Educators, Others Fear Bond Overload Will Push Voters Too Hard

Posted January 29, 2007 8:53 p.m. EST
Updated January 30, 2007 11:33 a.m. EST

— From schools to roads to greenways and beyond, bonds are being considered more and more as a way to make up financial shortfalls.

If you live in Raleigh, you could be voting on five multimillion-dollar bonds this fall.

That does not even take into account five more bonds that the state of North Carolina is considering.

Less than four months after voters approved a highly debated $970 million Wake County public school construction bond, county commissioners want to put another large school bond on the ballot.

Both the Wake County Board of Education and county commissioners agree that another high-dollar bond is inevitable.

What they and other parties disagree on is the timing.

The school bond could ruin the chances for the other bonds, such as a $100 million bond for Wake Technical Community College, a $60 million bond for county libraries and another $50 million bond for open space.

"We are very concerned," Wake Technical Community College President Dr. Stephen Scott said.

With so many bonds likely to be on the ballot, Scott realizes there could be voter exhaustion -- people at the polls could be less willing to go along with certain bonds, making his job even tougher.
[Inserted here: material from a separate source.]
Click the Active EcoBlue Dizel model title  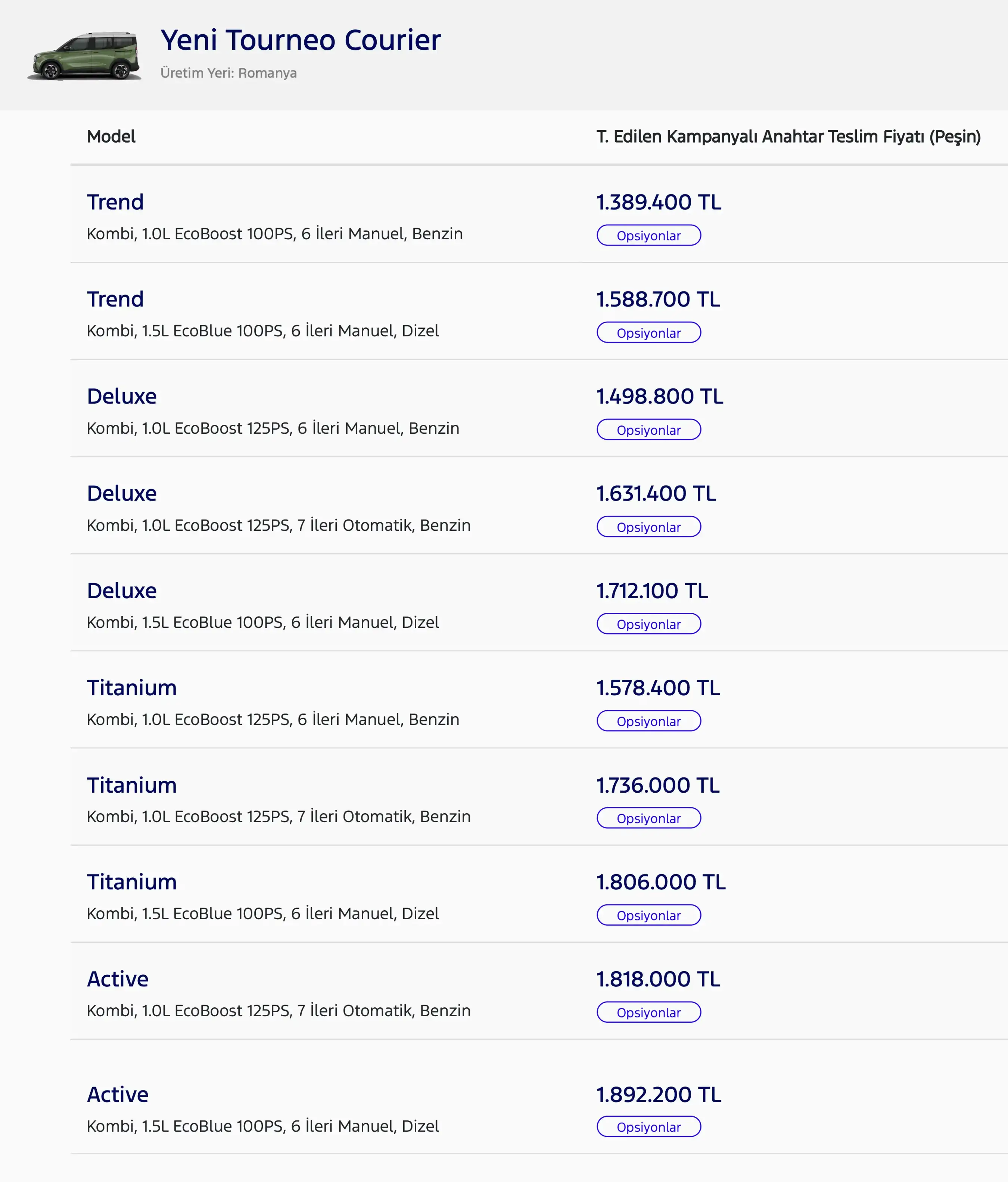(118, 1094)
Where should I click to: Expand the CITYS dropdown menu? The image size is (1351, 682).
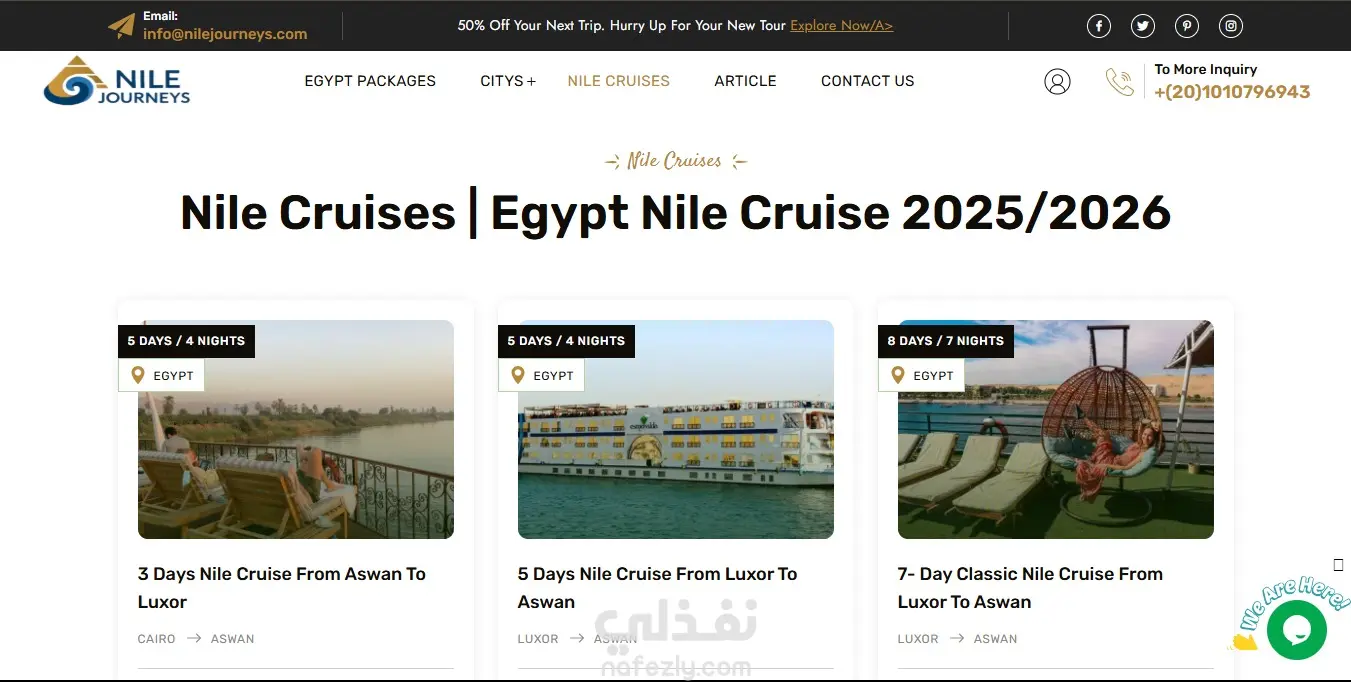(x=508, y=81)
"It will be up to us to inform the public about what the needs are and what the payback is," Scott said.

Some school board members, such as Lori Millberg, believe county commissioners' surprise move over the weekend to vote in favor

School board member Lori Millberg says the board's research shows another bond so soon after last November's would not pass.

She believes that with five board of education members up for re-election this fall, the decision by the Republican-controlled county commission is political.

For the school bond to officially be placed on the ballot, school board members must request that to happen. School board members hoped to put another near-billion-dollar bond on the ballot in a few years.

"Putting a bond on the ballot that is doomed to fail is not going to accomplish anything," Millberg said.

But Wake County Commission Chairman Tony Gurley disagrees.

"We think moving it forward and mixing it with other quality-of-life bonds would improve the chances that it would pass," Gurley said.

Ballard Everett, a consultant who has campaigned successfully in the past for school bonds, says voter fatigue can be an issue. But in the past, he says, several bonds have passed on the same ballot.

"The Wake County school bond referendum is going to be a tough sell, but I wouldn't says it's going to be dead on arrival," Everett said.